Extracted information ▸
^^^^^^^^

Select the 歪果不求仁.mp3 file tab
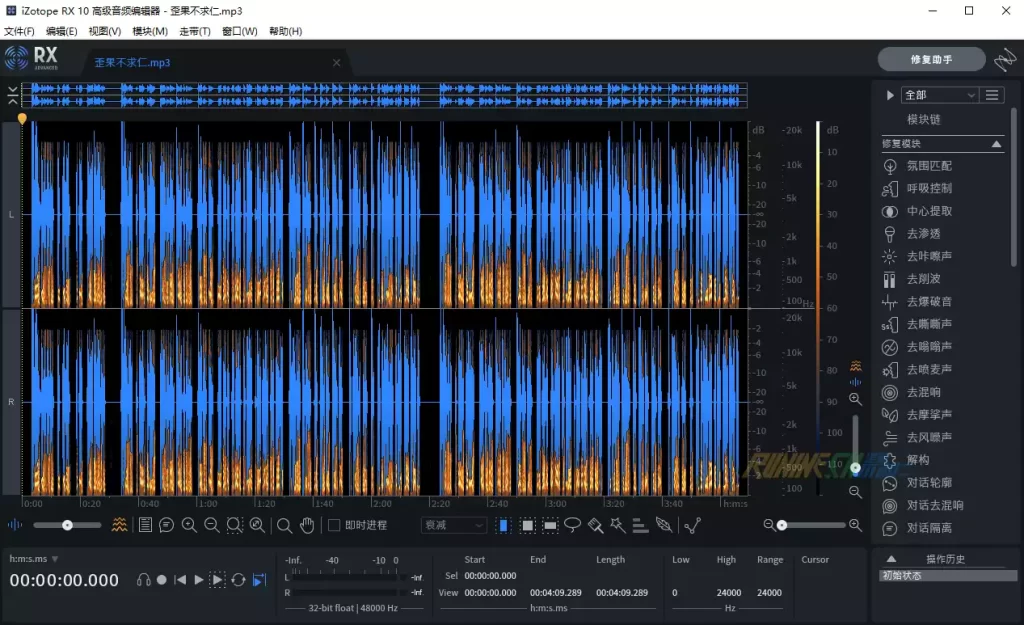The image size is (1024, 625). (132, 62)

^^^^^^^^

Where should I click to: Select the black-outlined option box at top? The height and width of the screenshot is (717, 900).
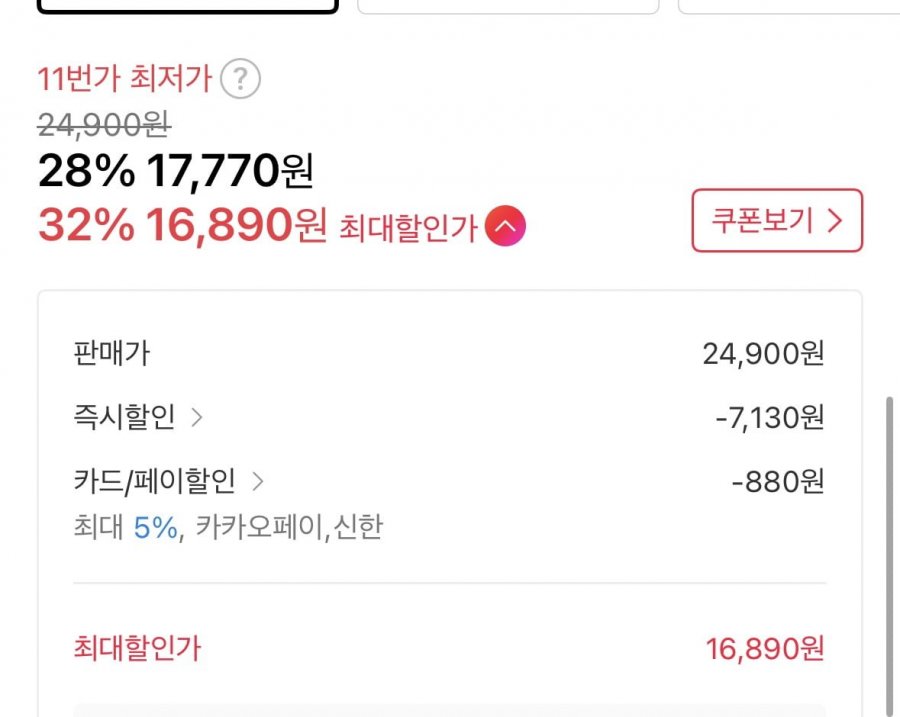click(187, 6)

^^^^^^^^

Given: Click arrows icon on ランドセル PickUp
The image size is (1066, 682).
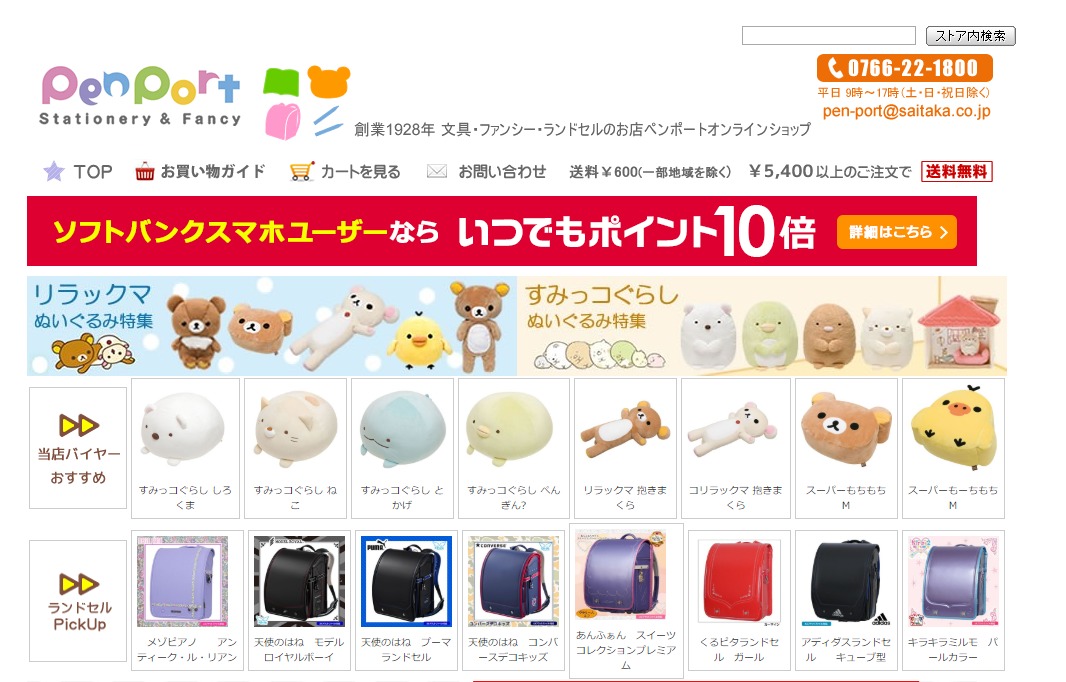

^^^^^^^^

Exercise directions ▸ An exact copy of the lines above, from the one containing "Given: Click arrows icon on ランドセル PickUp" down to the one containing "The image size is (1066, 682)." and including both, is the whole answer; retype it and nothing else.

Answer to this problem ▸
Given: Click arrows icon on ランドセル PickUp
The image size is (1066, 682).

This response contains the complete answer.